Emmanuel Carrère es uno de los autores más reputados y celebrados del panorama literario francés actual. Su primera gran obra, El adversario, supo aprovechar el interés del sonado caso Jean-Claude Romand, de los 90. Entre otras, publica en 2007 Una novela rusa, seleccionada entre las 10 candidatas al premio France Culture-Télérama; y en 2011 Limonov, premio Renaudot, premio de la Lengua Francesa y Premio de Premios (seleccionado entre obras ya galardonadas). Este reconocimiento ha propiciado una influencia cultural que le ha llevado, por ejemplo, a ser jurado del Festival de Cannes de 2010, presidido por Tim Burton. Carrère parece deber su éxito al importante componente íntimo del que dota a sus libros, que dejan entonces de ser simplemente novelas para convertirse en obras híbridas entre la narración, el ensayo, la confesión y la autobiografía. Aparece ahora, bajo una traducción correcta pero no notable, El Reino, publicada en 2014 y galardonada ya con el premio Le Monde del diario parisino homónimo.

El reino es una obra sobre los primeros momentos del cristianismo, una vez desaparecido Jesús de Nazaret, en el que los fieles que le acompañaron en vida se afanan en perpetuar su obra y su palabra. En tanto que novela histórica, es un alarde de erudición, rigor y documentación, pero también de pulso narrativo que en ocasiones construye trepidantes escenas de thriller. Articulada a través de la vida de Pablo de Tarso y San Lucas, todos aquellos santos, apóstoles y evangelistas se nos muestran como los simples mortales que la Historia nos revela que fueron, con sus humanos defectos, odios y rivalidades. Todo esto permite, como se ha dicho sobre el libro, que “el viejo tema se convierta en apasionante”: Carrère nos hace reflexionar sobre el cristianismo y toda su marca histórica, que llega hasta lo más íntimo de nuestra conciencia, transportándonos para ello a la época donde se gestó todo, entre judíos, fariseos, zelotes y romanos.
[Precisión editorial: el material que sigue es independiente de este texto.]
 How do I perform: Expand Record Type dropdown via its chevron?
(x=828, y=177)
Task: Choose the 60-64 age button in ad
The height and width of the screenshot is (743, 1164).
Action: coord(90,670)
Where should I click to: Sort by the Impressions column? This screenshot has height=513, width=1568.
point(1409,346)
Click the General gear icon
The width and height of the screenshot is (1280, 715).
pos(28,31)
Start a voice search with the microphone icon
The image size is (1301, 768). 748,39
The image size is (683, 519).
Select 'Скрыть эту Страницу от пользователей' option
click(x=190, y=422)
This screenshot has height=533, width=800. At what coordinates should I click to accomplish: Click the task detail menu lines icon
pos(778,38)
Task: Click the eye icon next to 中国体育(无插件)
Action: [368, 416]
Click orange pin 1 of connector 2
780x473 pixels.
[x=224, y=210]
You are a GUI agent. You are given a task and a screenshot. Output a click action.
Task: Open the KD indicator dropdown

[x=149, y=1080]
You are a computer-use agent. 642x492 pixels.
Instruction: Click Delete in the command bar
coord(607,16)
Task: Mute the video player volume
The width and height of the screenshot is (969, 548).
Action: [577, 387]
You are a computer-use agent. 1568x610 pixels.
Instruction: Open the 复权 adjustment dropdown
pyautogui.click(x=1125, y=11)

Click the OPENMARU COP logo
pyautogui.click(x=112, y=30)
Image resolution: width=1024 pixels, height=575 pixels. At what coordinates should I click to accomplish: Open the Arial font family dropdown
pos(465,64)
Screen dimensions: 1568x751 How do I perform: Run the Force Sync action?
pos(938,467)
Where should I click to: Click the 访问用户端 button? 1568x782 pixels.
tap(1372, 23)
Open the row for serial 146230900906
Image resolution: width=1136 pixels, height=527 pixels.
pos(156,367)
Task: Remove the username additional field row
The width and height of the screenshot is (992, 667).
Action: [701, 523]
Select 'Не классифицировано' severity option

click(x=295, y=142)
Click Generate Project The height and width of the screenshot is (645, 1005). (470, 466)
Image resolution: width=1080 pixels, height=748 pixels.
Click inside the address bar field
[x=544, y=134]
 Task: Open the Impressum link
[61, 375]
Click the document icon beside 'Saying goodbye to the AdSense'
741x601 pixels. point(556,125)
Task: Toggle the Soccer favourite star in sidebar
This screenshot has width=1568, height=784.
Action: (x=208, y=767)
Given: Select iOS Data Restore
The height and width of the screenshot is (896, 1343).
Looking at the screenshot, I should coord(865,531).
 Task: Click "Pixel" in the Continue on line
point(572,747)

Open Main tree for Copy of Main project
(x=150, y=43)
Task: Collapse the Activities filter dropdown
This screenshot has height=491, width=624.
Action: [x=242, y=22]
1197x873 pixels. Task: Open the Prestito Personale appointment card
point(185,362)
Hay que poner el acento en la labor no sólo histórica, si no historiográfica, de El Reino. En sus páginas se tratan, en un estilo accesible pero riguroso, lúcido y ameno, las contribuciones de las diferentes versiones y traducciones de las Sagradas Escrituras, una exégesis de muchos de sus pasajes, el revisionismo, su rigor histórico, su autoría… Las aportaciones propias del autor (lo que él llamaría su Sundergut), se presentan convenientemente etiquetadas, y algunas son tan maravillosas como la reflexión acerca del “acento de la Verdad”.

Pero Carrére, fiel al que viene siendo este estilo propio, no se queda aquí. Escrita a raíz de una época de conversión y fervor religioso propiciada por una crisis personal, le sirve como excusa para un ejercicio magistral de introspección y de sinceridad acerca de la fe, de lo subversivo de un mensaje, el de una secta del siglo I, que perdura hoy tan vivo como entonces, de la irracionalidad de los actos que se cometen en su nombre, y de filosofías de vida alternativas e históricamente enfrentadas a ella, como el estoicismo o el propio judaísmo. Así, El Reino es también un manual de filosofía y del ars vivendi que zarandea violentamente al lector.

Un lector que habrá viajado a lo largo de los siglos, que habrá aprendido a valorar la Historia, que se habrá emocionado, y, ante todo, que desde entonces verá sus convicciones y su cultura renovadas y sólidamente blindadas, o bien irreversiblemente agrietadas.